Hubo una época, no tan lejana como parece, en la que el mercado español presumía de potencia. Telefónica y Santander eran los valores más líquidos de Europa (que se dice pronto), Repsol brillaba como multinacional energética pujante, Iberia aún era bandera nacional y el Ibex se citaba en las mesas de Londres y Nueva York como “historia de éxito del sur”.

España se había ganado el respeto del capital internacional. Tenía narrativa, confianza y liquidez. Sus empresas se comían el extranjero: telecos, banca, constructoras se lanzaban a un proceso imparable de adquisiciones internacionales. Parecía una historia escrita para durar.

Hoy, el Ibex 35 vuelve a estar en zona de máximos, pero casi 18 años después. Es como reencontrar el traje de boda en el fondo del armario y comprobar que, con esfuerzo, vuelve a abrochar. Sí, el índice supera los 16.000 puntos y los informativos lo anuncian con orgullo. (Aún no hemos visto a los políticos; supongo que cuando se enteren intentarán sacar partido). Pero el traje está arrugado, ajado. Aunque abroche, no es para lucirlo. 

Es un récord con aroma a tiempo detenido. El resto del mundo ya hizo este viaje hace más de una década: el DAX recuperó su nivel precrisis en 2013, el CAC francés en 2019, y el S&P 500 no ha dejado de pulverizar techos desde 2016. Nosotros llegamos al final de la fiesta cuando ya están apagando la música. Aunque reza el dicho que nunca es tarde si…

En el cambio de siglo, España era un referente bursátil. Teníamos campeones nacionales con ambición global, empresas que salían a comprar en Latinoamérica, en Reino Unido, en media Europa. El Ibex concentraba talento financiero, proyectos sólidos y una mentalidad de conquista. Fluía el dinero y dominaba el denominado (y ahora denostado) capitalismo popular.  

Pero esa generación de empresas se apagó. No porque fueran malas, sino porque el país cambió. La cultura empresarial se volvió defensiva, el regulador se hizo más intervencionista y el discurso político empezó a mirar con recelo al que gana. La desconfianza hacia el éxito económico se institucionalizó. Se convirtió en atmósfera.

A esa pérdida de ambición se sumó la erosión silenciosa de los incentivos. O, casi mejor dicho, los ataques a todo lo que significaba ahorro, capital e inversión.

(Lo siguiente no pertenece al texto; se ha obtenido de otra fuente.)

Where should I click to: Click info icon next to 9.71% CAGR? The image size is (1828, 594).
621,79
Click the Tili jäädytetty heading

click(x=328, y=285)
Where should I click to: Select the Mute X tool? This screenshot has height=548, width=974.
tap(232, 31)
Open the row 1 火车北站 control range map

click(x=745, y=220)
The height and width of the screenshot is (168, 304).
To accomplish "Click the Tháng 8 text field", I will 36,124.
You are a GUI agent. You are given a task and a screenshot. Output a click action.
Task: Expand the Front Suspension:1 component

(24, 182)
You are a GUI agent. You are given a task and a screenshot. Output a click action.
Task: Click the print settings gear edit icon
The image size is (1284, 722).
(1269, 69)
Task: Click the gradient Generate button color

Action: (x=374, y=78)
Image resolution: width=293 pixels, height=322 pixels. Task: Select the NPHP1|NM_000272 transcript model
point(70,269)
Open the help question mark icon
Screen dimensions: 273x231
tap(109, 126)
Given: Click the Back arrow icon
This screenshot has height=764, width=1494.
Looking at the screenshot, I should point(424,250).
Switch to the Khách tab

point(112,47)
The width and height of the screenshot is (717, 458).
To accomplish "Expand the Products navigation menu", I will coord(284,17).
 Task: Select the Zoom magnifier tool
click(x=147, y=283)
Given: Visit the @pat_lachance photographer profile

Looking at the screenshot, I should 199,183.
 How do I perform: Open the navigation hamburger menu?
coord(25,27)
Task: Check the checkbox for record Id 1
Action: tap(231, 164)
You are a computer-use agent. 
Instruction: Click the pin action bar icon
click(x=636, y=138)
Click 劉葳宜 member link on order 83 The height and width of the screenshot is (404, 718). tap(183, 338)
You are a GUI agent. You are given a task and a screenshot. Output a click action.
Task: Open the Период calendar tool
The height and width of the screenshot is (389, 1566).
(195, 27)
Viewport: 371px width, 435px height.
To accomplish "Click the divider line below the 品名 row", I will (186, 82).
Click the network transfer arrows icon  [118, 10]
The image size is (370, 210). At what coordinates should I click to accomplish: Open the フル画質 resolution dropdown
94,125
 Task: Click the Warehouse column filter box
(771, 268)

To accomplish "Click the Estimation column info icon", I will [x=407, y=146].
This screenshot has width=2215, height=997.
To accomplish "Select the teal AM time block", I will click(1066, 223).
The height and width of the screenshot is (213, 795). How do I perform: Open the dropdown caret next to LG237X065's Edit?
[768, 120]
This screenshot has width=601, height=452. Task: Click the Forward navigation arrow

Durante años, se desmontó pieza a pieza el marco que había favorecido la mejor etapa de todos los tiempos de España: se han anulado las deducciones por inversión, se ataca al ahorro privado —primero los planes de pensiones, luego las sicav, después con impuestos extraordinarios a las fortunas, la banca o las eléctricas—. Incluso se ha hablado claramente de la confiscación del dividendo.

Medidas que presuntamente servían para arreglar las cuentas de Hacienda, pero, por ejemplo, con la anulación de las deducciones por inversión se han cargado la expansión exterior. El país pasó de incentivar el riesgo a penalizarlo, de acumular capital a disuadirlo. Las empresas, de comprar todo lo que veían en el extranjero a (mal)venderlo.

Por eso, cuando hoy el Ibex marca máximos, la sensación no es de triunfo sino de melancolía. Lo hace por inercia, no por renovación. El índice sube porque hay liquidez global, porque los bancos reparten dividendos y las utilities garantizan rentas. Sobre todo, porque las políticas monetarias devalúan el dinero, lo cual genera inflación. Así, los inversores buscan refugio en la Bolsa americana, el oro, Bitcoin, real estate... y al final, en mercado europeo. Incluso España. No porque la economía española haya encontrado su nueva historia. No hay nuevos campeones, no hay relato tecnológico, no hay músculo industrial emergente. Lo que hay es resistencia, prudencia y resignación. El capital se defiende, no se proyecta.

A principios de los 2000, la capitalización bursátil española llegó a representar más del 120% del PIB. Hoy ronda el 60%. En Alemania, en Francia o en Estados Unidos, la bolsa es espejo de la innovación. Aquí refleja más bien la estructura del poder. Es un mercado envejecido, burocrático y dependiente del dividendo. El dinero no huye, pero tampoco confía. España, simplemente, no es atractiva para quien busca crecimiento.

El mérito del récord, por tanto, no es del mercado sino de la paciencia. Hemos tardado casi dos décadas en volver al punto de partida (Noviembre 2007). Y aun así lo celebramos, como quien brinda porque al menos seguimos vivos. La realidad es que el Ibex 35 no ha sido un índice de inversión; ha sido un índice de supervivencia. Un reflejo exacto de lo que somos: un país que se resiste a hundir y poco más.

A veces conviene recordar que hubo un tiempo en el que la Bolsa española era la mejor de Europa. No para recrearnos en la nostalgia, sino para entender lo que hemos perdido: ambición, respeto internacional y un ecosistema empresarial que creía en sí mismo. Entonces se soñaba con conquistar mercados. Hoy, con que no nos suban los impuestos.

El Ibex bate su récord, sí. Pero el país que lo acompaña sigue sin recordarse a sí mismo. Y, por desgracia, no aparece nadie que plantee una vuelta al modelo de crecimiento en una economía que sigue teniendo gente talentosa.